Thermal Micro/Nanosystems
Thermal transport is becoming increasingly critical in the design and performance of micro-and nano-systems. Research in this area includes the development of a range of micropumping approaches and high-resolution measurement techniques. Representative projects include the development of a micromechanical electrohydrodynamics (MEHD) based liquid pump with multiple driving mechanisms to deliver high flow rates, and an ionic wind-driven heat transfer enhancement scheme. Other areas of research include microscale actuation of liquids using electrowetting and dielectrophoresis, thin film evaporation, single and two-phase microchannel transport and development of carbon nanotube-based heat spreaders. Research outcomes from these efforts have direct applications in providing solutions for the thermal management of microelectronics, and are supported by NSF and the State of Indiana, besides a wide range of industrial sponsors.

---

** What you should do **
Resume the text on thermal micro- and nanosystems research, picking up after its final sentence. The listing that follows has nothing to do with this exercise.

** Dataset section **
---

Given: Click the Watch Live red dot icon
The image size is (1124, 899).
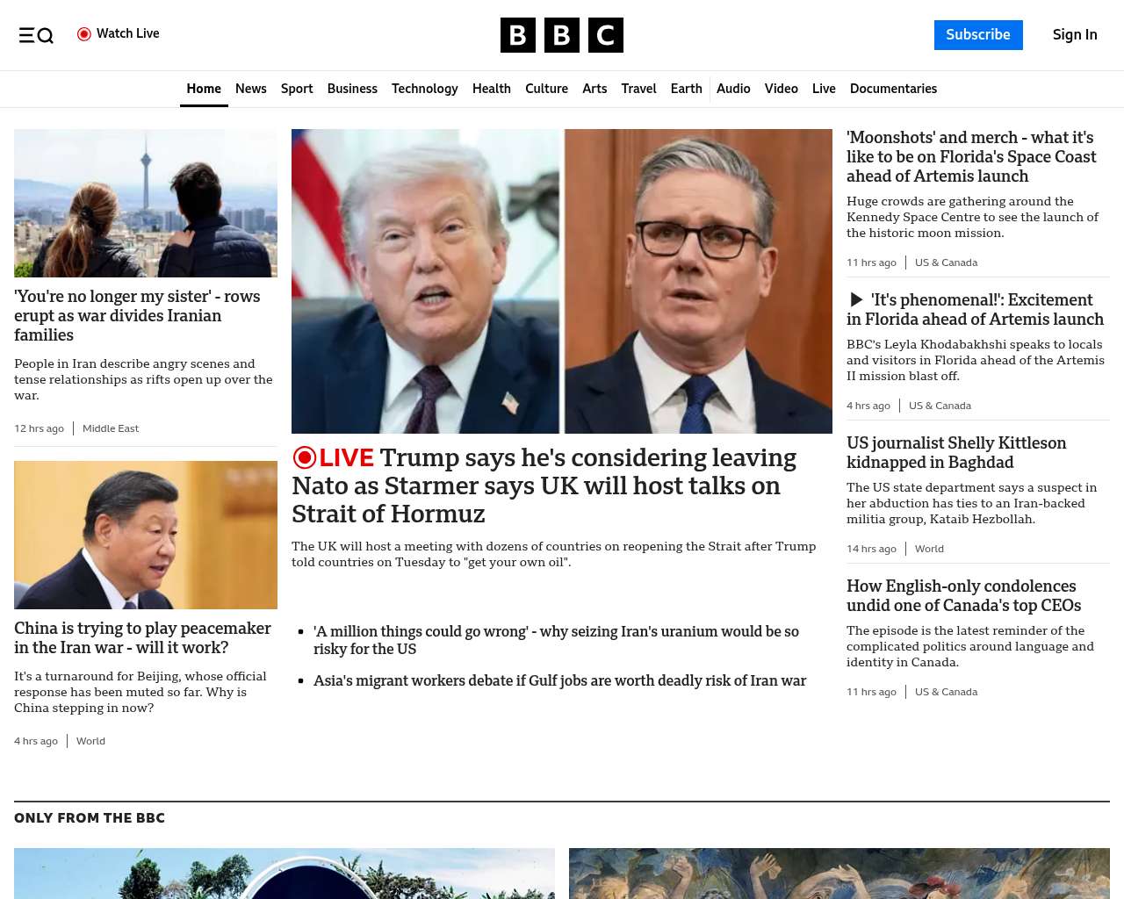Looking at the screenshot, I should (84, 34).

---

** Written answer **
Nano Thermo-Physical Engineering
The behavior of any physical system can be related to atomic-scale description. With an atomic-level knowledge of the energy carrier (photon, electron, phonon, and fluid particle) characteristics and behaviors, one is able to move up to design nano- and micro-structures with the desired size effects, or to synthesize new materials with the desired functions. Research at the Nano Thermo-Physical Engineering Lab seeks to build and expand the understanding of the fundamentals of atomic-level carrier transport and interactions, and to apply this knowledge to important energy and information technologies. Current projects include the engineering of electron-phonon coupling in quantum dot solar cells, enhanced laser cooling of semiconductors and ion-doped solids, controlled thermal emission using modulated micro- and nano-structures, thermo-optical management of nano-lasers, etc.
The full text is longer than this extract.